ストーカー被害215件 県内23年認知まとめ、3年ぶり増加 凶悪化、県警相談呼びかけ

 栃木県警が2023年の1年間に認知したストーカー被害は、過去最少だった22年比38件増の215件となり、3年ぶりに増加したことが22日までに、県警のまとめで分かった。県警は、23年1月に福岡市でストーカー規制法に基づく禁止命令を受けた元交際相手の男の女性刺殺事件などで、県民の危機意識が高まったことを要因とみる。またドメスティックバイオレンス(DV)は43件増の725件だった。県警はストーカーとDVについて「加害者の執着心から凶悪事件に発展し、身体や生命を脅かす危険性もある」とし注意を呼びかけている。

 県警人身安全少年課によると、ストーカーの認知件数の統計は01年に開始。02年の584件が最多で、近年は減少傾向となっている。21年184件、22年177件と2年連続で過去最少を更新した中、23年は増加に転じた。

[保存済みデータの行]
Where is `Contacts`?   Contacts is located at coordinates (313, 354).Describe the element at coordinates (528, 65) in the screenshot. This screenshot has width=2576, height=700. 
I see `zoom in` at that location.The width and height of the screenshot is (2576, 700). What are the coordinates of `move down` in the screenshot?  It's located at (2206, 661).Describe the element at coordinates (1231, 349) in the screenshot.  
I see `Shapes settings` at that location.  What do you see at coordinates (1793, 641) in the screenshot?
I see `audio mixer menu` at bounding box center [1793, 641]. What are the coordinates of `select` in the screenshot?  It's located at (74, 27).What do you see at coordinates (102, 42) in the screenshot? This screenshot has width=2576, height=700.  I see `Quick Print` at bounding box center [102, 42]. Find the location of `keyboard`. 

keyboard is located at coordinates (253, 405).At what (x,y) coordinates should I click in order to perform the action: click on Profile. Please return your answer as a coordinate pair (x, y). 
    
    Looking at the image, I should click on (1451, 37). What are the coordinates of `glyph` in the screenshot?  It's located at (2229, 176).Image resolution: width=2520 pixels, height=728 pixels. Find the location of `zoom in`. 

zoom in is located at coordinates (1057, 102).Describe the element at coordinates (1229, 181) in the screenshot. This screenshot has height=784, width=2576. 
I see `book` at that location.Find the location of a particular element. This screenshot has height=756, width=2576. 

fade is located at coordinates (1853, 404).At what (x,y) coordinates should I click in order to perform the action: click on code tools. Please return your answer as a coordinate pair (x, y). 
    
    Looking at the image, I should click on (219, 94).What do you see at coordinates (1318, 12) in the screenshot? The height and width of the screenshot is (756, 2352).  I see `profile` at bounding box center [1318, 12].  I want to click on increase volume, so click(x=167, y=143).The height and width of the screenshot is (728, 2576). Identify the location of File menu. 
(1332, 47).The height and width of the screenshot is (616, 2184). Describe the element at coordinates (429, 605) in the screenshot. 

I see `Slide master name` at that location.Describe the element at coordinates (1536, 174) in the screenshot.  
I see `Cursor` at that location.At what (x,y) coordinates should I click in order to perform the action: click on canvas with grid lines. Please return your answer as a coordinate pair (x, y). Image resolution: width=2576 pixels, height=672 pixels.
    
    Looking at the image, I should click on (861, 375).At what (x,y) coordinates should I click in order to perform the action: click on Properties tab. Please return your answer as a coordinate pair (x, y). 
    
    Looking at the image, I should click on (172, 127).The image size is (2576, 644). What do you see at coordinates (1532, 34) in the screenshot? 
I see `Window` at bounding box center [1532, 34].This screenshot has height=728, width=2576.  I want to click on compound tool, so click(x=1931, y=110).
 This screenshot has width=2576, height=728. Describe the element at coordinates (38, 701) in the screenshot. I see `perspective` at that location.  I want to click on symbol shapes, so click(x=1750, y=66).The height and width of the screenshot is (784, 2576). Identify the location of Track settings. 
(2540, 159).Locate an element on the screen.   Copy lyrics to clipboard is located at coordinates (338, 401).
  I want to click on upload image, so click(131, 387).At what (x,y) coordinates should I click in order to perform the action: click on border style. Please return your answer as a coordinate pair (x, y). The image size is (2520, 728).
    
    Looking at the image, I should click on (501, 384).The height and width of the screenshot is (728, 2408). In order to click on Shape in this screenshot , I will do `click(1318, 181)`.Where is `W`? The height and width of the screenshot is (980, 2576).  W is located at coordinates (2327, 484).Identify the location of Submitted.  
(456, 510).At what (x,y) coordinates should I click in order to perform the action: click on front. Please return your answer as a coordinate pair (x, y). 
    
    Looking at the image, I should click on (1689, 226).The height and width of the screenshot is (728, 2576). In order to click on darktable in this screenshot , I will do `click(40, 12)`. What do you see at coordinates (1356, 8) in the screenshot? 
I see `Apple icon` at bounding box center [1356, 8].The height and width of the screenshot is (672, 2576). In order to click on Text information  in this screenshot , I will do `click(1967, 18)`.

(取り組む課題):
次の(a)〜(c)がストーカー被害の記事の内容と一致するかを、それぞれ「はい」か「いいえ」で答えなさい。各答えには、判断の決め手となる記事中の語句を正確に引用して添えなさい。
(a) 栃木県警が2023年に認知したストーカー被害は215件だった。
(b) ストーカー認知件数の統計で最も多かったのは01年である。
(c) 2023年のDVの件数は前年より減少した。
これらの行は、提示文とは別の出典から集められたものです。

(課題の解答):
(a) はい。「過去最少だった22年比38件増の215件となり」
(b) いいえ。「02年の584件が最多で」
(c) いいえ。「43件増の725件だった」